■ EXTRACT PROVIDED ■
---

Oviri derives a large part of its identity from its earnest attempt to be abjectly horrifying, and the garbled mess of vocals on the title track achieves as much. Oviri wants to push boundaries - in fact it wants you to question the very nature of music itself and its established tenets. Can pleasure come from pain, can pain itself be pleasure? Might pain be more valuable than pleasure? The answers are there, Oviri says, and you need only let the cacophony into yourself to know. If music can be created from nothing more than cold computation and algorithms, what does that say about our own value as creators? “The abyss of human illusion / Blind unorganism in darkness”, screams “The Fauna of Mirrors” in a display of conceptual dedication.

---

■ AIM ■
Write the next part of the review of Oviri above, starting after its last sentence.

■ DATASET CONTENT ■
---

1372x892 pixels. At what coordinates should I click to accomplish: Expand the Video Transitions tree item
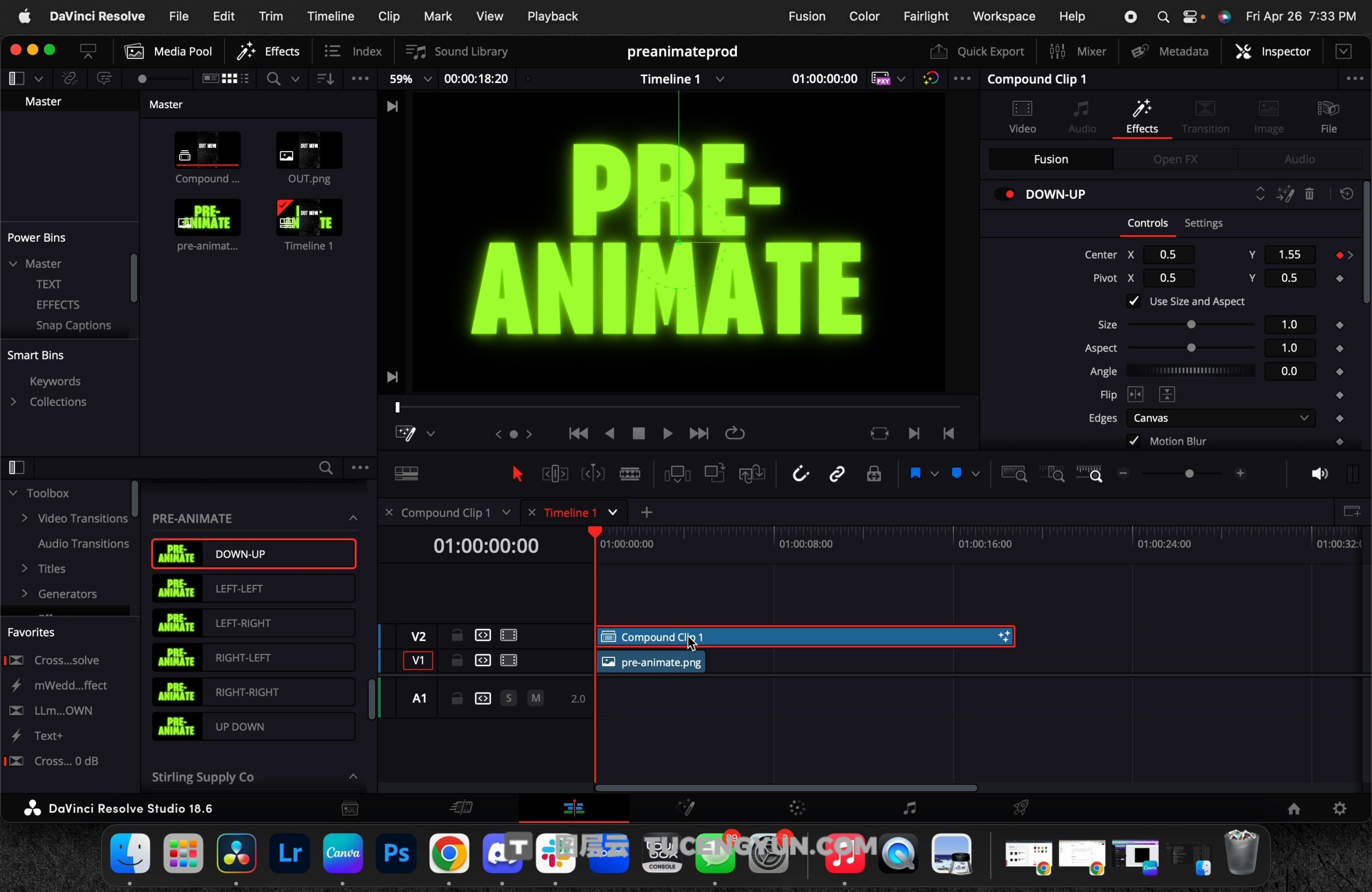click(x=25, y=519)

---

■ RESULT OF THE TASK ■
I truly wish I could have gotten something from Oviri. I should have been able to unlock the hidden doors of my psyche, should have been able to choke on my fear and drown in my despair. Instead I can muster nothing more than a sort of cordial respect for an album that is conceptually sound, yet utterly cold to me. Don’t get me wrong, cold has its place, but this is the cold of a vaguely annoying 10cm layer of snow. I’m hearing things that I want to get over with. That isn’t to say that there aren’t enjoyable moments: “The Light That Hangs Above the Fields” has a guitar line with an eerie twang that induces pleasurable shivers, not just the negative kind, and the previously-mentioned riff in “The Norms That Author the Self Render the Self Substitutable” wouldn’t even be out of place in a catchy hard rock song. But so much of Oviri refuses to reveal any sort of coherent structure, and while that isn’t necessarily a weakness in itself, it means that its hits are often scattered and dealt with a sub-optimal amount of focus. “Yarinareth, Yarinareth, Yarinareth” could have redeemed the situation with sheer viciousness and a no-holds-barred motif of spasming guitars and shrieks, but the title track's harsh, distorted spoken word and outro of bewildering metallic bangs end everything on a floundering note. The veritable lengths of Oviri’s tracks only add to its mind-numbing nature; this album drains emotion rather than generating it.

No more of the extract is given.